**Fragmento para leer:**
★ ★ ★ ★ ★

Ernesto Sabato (1911-2011)

La obra de Ernesto Sabato, desplegada a lo largo de medio siglo, expresa por un lado la perplejidad y la angustia de un humanista occidental, de cuño liberal y cristiano, ante las vertiginosas y violentas transformaciones engendradas en el seno mismo de esa cultura y cuya dirección parece apuntar inexorablemente hacia la destrucción de sus propios supuestos.

Por otro lado, atestigua el tironeo entre el mundo luminoso, ordenado, previsible, del racionalismo y los acuciantes reclamos de las pulsiones irracionales, imprevistas, oscuras, violentas, aterradoras, fuera de gobierno desde que la abolición de la dimensión sagrada en la cultura impide procesarlos de una manera socialmente aceptable, por ejemplo a través del mito.

★ ★ ★ ★ ★

**Lista de filas:**

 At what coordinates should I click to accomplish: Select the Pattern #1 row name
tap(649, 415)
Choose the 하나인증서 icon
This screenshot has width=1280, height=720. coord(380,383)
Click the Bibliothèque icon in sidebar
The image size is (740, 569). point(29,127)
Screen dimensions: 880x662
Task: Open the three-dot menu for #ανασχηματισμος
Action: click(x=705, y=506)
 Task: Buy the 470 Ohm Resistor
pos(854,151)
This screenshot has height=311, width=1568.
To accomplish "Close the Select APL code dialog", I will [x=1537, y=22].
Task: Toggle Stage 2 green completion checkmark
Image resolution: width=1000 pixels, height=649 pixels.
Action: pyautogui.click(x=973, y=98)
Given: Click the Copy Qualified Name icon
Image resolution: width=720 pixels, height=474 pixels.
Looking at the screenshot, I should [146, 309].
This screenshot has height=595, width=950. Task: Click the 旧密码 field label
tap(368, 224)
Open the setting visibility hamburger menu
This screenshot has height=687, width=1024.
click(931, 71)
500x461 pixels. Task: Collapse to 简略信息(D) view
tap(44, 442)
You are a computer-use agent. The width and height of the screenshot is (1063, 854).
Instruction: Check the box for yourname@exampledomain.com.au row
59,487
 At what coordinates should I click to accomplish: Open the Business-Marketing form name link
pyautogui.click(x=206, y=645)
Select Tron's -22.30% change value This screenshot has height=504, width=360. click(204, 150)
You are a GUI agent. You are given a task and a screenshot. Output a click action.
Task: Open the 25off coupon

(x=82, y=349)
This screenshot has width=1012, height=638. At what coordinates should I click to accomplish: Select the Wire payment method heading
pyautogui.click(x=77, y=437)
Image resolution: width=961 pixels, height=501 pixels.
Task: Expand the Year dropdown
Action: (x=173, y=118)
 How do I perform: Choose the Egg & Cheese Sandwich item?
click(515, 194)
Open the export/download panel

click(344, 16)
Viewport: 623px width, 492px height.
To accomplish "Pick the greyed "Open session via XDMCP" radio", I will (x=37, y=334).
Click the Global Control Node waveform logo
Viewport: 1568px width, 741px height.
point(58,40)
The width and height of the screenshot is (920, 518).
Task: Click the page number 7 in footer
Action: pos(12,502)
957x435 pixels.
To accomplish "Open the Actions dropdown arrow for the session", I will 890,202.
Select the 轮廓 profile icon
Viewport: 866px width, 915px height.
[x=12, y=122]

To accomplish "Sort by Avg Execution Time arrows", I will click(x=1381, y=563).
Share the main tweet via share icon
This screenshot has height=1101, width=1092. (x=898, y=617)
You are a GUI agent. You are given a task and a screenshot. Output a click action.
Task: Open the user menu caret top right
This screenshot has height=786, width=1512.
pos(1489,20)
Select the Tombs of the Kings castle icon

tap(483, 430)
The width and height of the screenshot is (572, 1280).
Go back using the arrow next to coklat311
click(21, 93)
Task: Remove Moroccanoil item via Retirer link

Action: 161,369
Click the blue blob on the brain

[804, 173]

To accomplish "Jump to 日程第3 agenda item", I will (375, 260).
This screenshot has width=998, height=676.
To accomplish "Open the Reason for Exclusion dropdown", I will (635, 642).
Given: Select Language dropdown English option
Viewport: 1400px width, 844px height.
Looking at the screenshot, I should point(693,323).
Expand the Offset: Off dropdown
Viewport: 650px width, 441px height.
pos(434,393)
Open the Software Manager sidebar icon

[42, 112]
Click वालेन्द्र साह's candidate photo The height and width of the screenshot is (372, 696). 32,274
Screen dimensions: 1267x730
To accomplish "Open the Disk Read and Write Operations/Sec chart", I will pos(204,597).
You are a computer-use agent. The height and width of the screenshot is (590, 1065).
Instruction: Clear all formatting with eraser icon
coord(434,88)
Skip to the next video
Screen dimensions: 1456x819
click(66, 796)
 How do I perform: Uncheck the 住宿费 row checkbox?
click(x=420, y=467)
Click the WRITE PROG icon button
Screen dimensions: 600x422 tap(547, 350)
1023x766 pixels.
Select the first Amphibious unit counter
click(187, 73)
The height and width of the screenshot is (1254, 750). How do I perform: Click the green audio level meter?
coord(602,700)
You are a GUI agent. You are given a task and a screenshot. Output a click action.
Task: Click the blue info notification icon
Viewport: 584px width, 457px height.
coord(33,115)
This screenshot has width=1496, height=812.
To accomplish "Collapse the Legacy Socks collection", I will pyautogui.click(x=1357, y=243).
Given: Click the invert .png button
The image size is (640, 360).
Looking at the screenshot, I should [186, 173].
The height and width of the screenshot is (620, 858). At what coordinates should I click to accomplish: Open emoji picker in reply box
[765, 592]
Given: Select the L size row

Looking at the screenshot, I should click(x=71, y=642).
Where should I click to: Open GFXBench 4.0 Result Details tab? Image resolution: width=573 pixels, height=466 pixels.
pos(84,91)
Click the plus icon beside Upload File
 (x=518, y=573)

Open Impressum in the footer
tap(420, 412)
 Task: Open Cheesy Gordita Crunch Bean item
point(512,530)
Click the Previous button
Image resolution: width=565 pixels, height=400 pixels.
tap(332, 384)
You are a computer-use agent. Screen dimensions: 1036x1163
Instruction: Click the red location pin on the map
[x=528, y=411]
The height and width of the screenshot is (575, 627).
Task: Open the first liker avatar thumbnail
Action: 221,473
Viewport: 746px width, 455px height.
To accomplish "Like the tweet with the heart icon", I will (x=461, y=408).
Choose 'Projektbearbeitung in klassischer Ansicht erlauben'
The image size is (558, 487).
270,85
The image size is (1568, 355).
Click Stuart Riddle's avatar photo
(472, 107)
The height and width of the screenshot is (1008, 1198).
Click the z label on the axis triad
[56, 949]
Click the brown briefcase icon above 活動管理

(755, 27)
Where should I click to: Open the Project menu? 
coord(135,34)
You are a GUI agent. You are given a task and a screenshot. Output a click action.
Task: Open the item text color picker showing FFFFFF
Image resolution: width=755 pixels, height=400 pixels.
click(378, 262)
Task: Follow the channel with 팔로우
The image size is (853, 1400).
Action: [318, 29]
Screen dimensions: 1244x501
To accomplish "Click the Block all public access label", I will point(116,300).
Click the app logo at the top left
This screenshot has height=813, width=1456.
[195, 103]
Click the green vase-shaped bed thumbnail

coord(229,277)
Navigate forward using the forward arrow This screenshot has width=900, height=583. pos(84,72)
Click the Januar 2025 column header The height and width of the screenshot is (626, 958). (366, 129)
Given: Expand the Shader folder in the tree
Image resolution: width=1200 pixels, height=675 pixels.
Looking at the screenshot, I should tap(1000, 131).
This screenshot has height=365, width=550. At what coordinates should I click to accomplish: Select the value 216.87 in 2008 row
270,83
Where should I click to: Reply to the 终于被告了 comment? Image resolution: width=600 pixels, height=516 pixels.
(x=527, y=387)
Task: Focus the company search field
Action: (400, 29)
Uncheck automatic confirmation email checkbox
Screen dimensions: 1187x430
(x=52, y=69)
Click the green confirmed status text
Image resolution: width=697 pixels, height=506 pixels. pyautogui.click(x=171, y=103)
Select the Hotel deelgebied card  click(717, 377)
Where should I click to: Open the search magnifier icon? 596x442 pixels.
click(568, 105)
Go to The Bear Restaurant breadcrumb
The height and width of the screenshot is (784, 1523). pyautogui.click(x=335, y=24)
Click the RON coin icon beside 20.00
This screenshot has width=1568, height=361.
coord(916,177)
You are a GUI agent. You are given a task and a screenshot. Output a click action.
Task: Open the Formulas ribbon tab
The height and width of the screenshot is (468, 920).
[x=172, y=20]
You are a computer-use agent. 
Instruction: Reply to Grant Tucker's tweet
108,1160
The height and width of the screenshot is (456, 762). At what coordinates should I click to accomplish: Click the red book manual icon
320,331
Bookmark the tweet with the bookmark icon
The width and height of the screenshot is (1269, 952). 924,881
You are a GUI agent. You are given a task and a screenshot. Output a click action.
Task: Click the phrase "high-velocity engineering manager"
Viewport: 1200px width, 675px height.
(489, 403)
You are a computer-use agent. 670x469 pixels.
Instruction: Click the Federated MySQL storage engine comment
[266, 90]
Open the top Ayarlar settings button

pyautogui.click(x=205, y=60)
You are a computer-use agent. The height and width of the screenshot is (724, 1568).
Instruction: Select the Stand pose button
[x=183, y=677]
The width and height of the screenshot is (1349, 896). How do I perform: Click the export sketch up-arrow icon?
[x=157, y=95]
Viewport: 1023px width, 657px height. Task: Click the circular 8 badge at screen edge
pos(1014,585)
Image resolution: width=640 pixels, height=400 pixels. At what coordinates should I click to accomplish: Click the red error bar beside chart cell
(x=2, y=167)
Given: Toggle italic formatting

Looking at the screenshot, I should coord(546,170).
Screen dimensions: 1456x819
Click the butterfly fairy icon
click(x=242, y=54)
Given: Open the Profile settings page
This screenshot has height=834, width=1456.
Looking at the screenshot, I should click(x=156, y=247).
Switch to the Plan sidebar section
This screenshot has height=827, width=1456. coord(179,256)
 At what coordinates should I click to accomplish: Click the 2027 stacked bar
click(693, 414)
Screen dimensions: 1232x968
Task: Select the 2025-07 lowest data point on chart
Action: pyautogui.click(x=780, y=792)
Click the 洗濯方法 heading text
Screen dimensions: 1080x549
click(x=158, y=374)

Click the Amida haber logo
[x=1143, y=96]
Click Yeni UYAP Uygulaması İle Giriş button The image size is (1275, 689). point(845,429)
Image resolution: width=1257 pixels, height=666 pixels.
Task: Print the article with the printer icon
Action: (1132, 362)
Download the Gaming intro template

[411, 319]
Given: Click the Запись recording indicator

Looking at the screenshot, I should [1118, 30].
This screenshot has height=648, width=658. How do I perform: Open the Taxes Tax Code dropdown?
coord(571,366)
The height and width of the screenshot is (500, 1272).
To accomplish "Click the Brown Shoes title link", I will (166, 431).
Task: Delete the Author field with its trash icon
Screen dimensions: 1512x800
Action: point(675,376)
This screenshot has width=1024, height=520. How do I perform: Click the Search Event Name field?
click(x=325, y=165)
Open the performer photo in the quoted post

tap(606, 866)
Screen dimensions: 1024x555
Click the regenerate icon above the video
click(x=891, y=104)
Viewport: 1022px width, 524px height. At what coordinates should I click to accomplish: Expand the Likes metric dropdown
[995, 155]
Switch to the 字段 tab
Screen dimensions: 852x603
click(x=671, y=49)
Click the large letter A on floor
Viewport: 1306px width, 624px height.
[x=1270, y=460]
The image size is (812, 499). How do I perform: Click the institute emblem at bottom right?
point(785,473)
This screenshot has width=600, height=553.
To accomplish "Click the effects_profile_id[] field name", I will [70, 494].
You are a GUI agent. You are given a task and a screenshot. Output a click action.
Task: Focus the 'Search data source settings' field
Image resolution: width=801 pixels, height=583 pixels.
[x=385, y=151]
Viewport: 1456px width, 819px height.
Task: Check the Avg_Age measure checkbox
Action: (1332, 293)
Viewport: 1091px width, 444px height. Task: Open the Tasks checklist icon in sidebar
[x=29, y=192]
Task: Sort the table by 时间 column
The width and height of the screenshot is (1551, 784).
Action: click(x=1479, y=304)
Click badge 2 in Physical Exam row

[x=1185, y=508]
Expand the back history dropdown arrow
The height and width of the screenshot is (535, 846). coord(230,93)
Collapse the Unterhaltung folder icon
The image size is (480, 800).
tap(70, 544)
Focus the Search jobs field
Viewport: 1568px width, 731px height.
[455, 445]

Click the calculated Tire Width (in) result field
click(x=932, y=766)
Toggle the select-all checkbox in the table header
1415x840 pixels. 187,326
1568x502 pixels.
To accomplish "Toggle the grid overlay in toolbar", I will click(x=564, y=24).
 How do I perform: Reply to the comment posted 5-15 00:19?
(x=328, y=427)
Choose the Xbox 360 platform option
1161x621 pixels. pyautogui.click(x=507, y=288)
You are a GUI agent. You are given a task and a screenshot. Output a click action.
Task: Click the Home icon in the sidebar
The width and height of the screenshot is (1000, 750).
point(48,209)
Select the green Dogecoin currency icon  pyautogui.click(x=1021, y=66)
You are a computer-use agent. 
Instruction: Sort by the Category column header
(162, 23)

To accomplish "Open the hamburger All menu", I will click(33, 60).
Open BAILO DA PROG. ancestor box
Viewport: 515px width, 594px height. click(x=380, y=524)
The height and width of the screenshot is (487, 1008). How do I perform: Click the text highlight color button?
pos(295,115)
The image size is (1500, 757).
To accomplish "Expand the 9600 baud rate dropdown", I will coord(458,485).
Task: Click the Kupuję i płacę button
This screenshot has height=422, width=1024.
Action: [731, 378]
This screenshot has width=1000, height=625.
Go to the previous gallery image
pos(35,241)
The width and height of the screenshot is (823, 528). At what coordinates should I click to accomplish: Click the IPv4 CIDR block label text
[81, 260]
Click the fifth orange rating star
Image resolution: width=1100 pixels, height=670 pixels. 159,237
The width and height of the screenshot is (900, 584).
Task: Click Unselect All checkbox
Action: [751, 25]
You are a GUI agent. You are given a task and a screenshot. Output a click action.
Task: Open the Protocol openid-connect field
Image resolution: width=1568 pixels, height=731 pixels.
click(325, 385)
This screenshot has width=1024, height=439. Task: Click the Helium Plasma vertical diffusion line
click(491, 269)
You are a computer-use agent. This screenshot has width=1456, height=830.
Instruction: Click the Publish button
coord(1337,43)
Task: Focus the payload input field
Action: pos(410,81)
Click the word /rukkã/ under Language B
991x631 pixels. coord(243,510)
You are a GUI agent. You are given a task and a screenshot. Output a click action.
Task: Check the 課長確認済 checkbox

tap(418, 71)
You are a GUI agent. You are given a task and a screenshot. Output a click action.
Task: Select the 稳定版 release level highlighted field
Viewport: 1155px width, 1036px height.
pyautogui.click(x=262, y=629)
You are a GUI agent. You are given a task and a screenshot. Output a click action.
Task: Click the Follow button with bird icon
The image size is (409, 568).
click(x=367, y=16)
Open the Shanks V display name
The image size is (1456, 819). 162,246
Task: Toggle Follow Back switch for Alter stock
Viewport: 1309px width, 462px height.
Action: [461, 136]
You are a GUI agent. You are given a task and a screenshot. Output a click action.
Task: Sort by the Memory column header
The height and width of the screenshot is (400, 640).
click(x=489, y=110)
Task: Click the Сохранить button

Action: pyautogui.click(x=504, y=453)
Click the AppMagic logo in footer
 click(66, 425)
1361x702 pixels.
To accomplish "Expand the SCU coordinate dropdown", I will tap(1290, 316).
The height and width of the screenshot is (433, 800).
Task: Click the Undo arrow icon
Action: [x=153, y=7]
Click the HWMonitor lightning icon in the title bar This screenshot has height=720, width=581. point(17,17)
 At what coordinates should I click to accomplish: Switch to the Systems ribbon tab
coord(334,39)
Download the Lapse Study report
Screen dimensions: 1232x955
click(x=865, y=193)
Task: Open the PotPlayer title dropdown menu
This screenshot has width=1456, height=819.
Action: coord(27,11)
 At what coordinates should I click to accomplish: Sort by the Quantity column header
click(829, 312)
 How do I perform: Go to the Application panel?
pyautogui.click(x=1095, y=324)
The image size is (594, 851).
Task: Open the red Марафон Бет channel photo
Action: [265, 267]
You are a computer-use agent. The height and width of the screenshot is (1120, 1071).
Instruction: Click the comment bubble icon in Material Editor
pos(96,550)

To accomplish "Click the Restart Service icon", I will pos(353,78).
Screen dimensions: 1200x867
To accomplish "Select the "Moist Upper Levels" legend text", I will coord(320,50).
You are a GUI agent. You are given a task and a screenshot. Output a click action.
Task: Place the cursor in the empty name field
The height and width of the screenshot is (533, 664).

★ ★ ★ ★ ★

**Tareas a realizar:**
(1) Indica si cada afirmación concuerda con el fragmento sobre Ernesto Sabato y responde sí o no, citando literalmente las palabras del fragmento que lo deciden: (a) la obra de Sabato se desplegó a lo largo de medio siglo; (b) el humanista se describe como de cuño conservador y protestante; (c) la abolición de la dimensión sagrada facilita procesar las pulsiones irracionales de manera socialmente aceptable.
(2) Por favor, transcribe sin cambios el pasaje del fragmento sobre Ernesto Sabato que empieza en "Ernesto Sabato (1911-2011)" y termina en "través del mito.".
Las filas proceden de otra fuente.

**Soluciones:**
(1) (a) Sí: «desplegada a lo largo de medio siglo». (b) No: «de cuño liberal y cristiano». (c) No: «impide procesarlos de una manera socialmente aceptable».

(2)
Ernesto Sabato (1911-2011)

La obra de Ernesto Sabato, desplegada a lo largo de medio siglo, expresa por un lado la perplejidad y la angustia de un humanista occidental, de cuño liberal y cristiano, ante las vertiginosas y violentas transformaciones engendradas en el seno mismo de esa cultura y cuya dirección parece apuntar inexorablemente hacia la destrucción de sus propios supuestos.

Por otro lado, atestigua el tironeo entre el mundo luminoso, ordenado, previsible, del racionalismo y los acuciantes reclamos de las pulsiones irracionales, imprevistas, oscuras, violentas, aterradoras, fuera de gobierno desde que la abolición de la dimensión sagrada en la cultura impide procesarlos de una manera socialmente aceptable, por ejemplo a través del mito.